Die Sekundarschule Embrach konnte noch keine Auskunft über Jegges Sonderschule in den 70er-Jahren geben.
Opfer Markus Zangger und Co-Autor Hugo Stamm sprechen von einer «hohen Dunkelziffer» an möglichen weiteren Missbrauchsfällen. Vier weitere Fälle werden im Buch anonym thematisiert. Die Übergriffe sollen in Jegges Maiensäss oder bei ihm zu Hause stattgefunden haben. Stamm versichert bei der Pressekonferenz: «Es handelt sich um ziemlich deftige sexuelle Praktiken und Vorlieben.» Im Buch beschreibt Zangger Szenen, wie Jegge und er gemeinsam onanieren und wie sein Lehrer ihm dabei hilft. Er habe erst nach dem Tod seiner Frau angefangen, das Erlebte aufzuarbeiten. Die Taten wären inzwischen verjährt. Für Jegge gilt die Unschuldsvermutung.

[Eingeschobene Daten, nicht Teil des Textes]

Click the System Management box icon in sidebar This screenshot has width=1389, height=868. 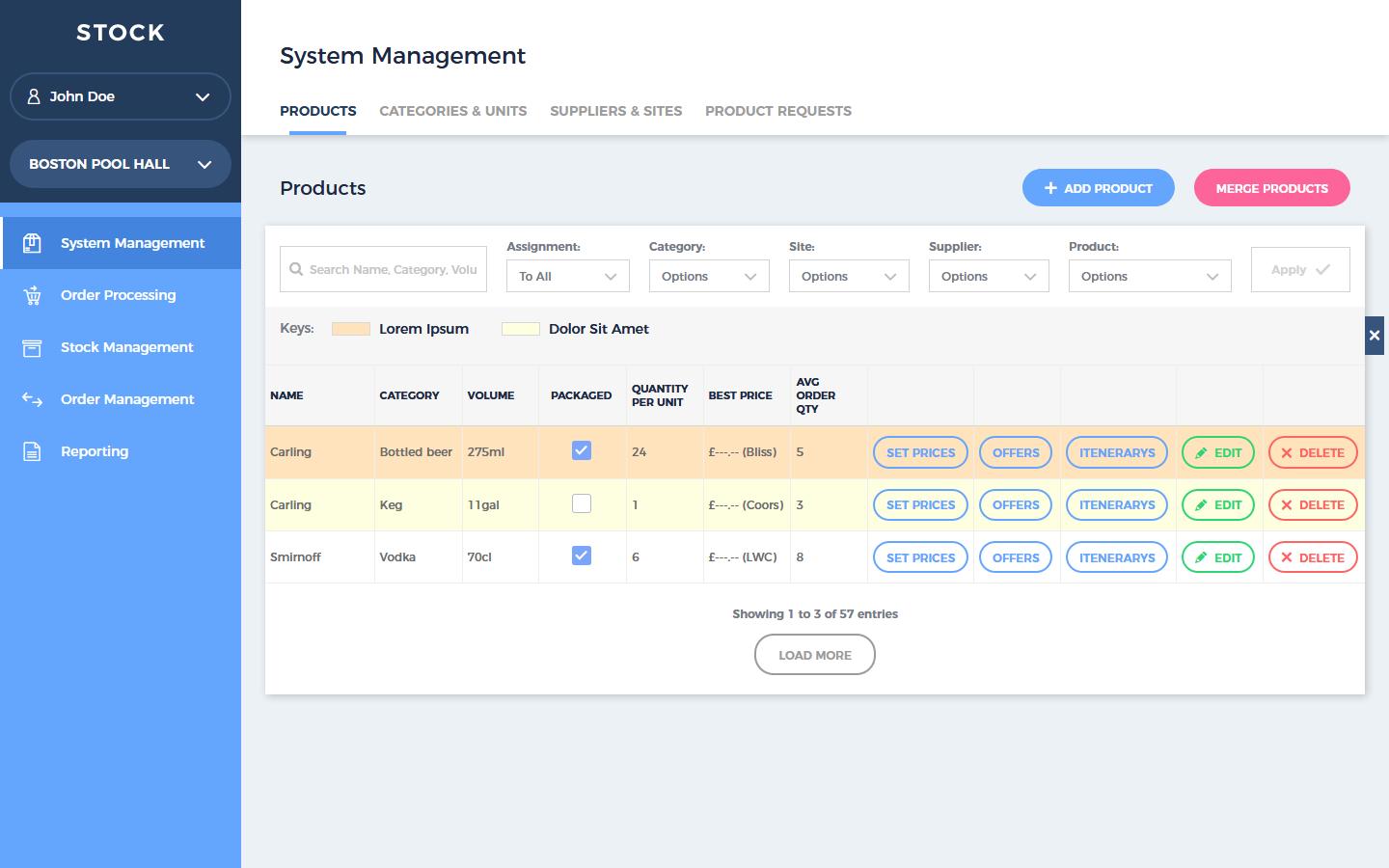(32, 243)
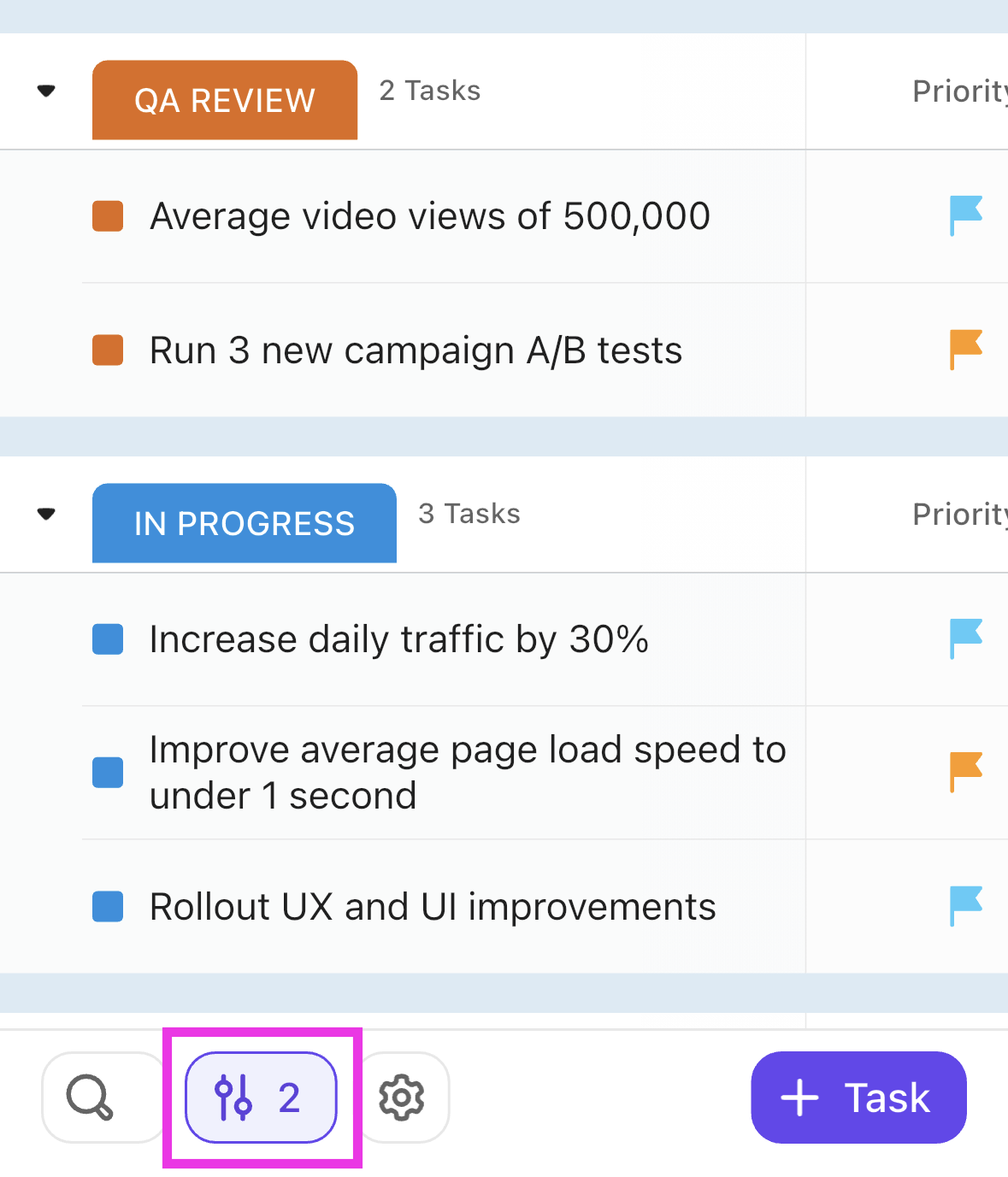Click blue status square of Rollout UX task
The width and height of the screenshot is (1008, 1177).
tap(108, 906)
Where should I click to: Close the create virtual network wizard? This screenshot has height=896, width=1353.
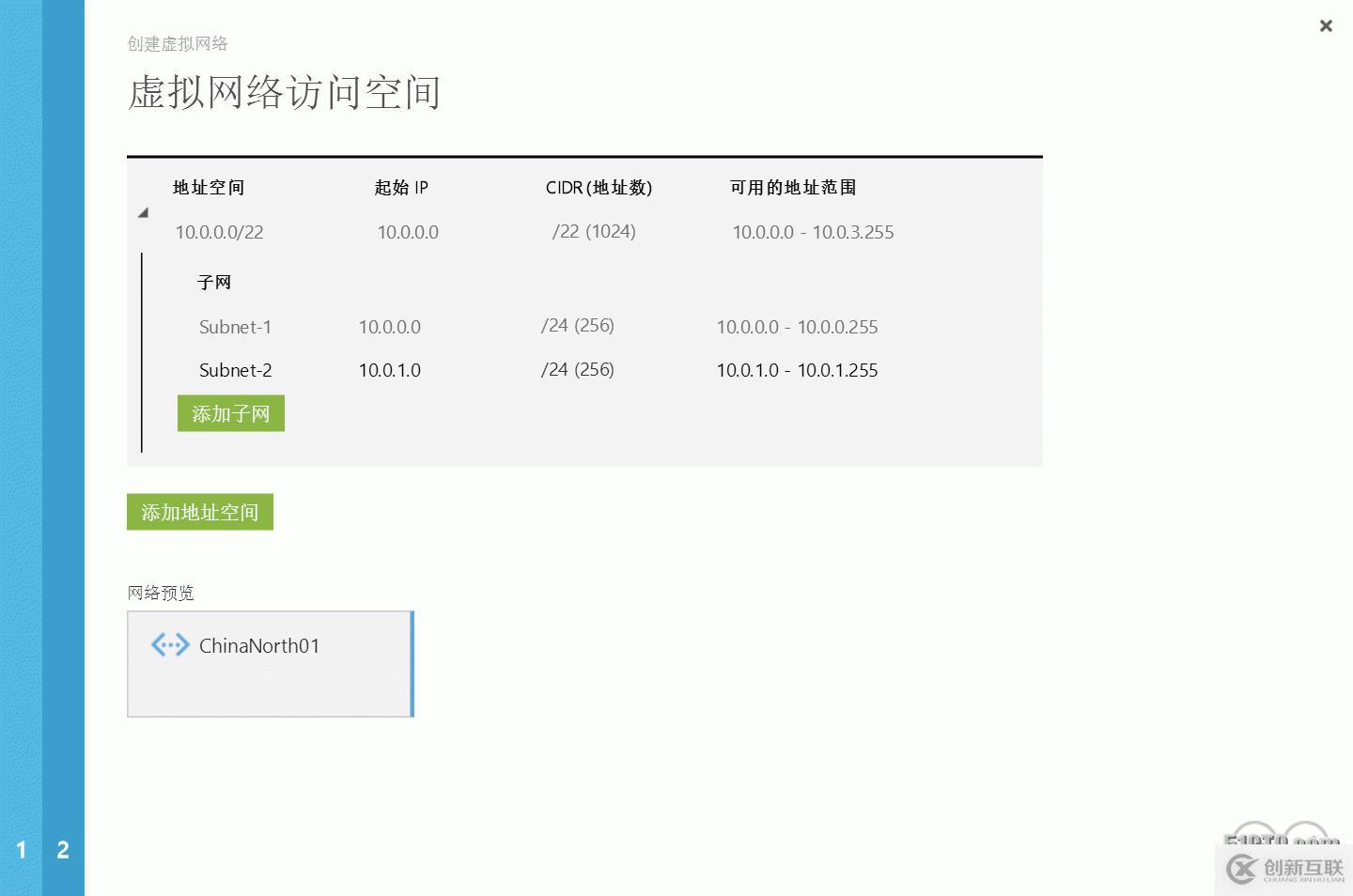(x=1326, y=26)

Der Sonderschullehrer Jegge verfasste 1976 den Bestseller «Dummheit ist lernbar», der heute noch als Standardwerk für Pädagogik gilt und in mehrere Sprachen übersetzt wurde. Er gilt als Musterpädagoge und beliebter Experte zu Schulthemen. Erst am 25. März hatte Jegge in Zürich zum Thema «Die Schule als Lernbarriere» referiert – und zwar im Volkshaus, im gelben Saal. Als Zangger in ebendiesem Saal an der Pressekonferenz auf die fehlende Stellungnahme des angeblichen Täters angesprochen wird, wird er laut: «Das ist meine Geschichte. Der hat in meinem Buch nichts verloren.»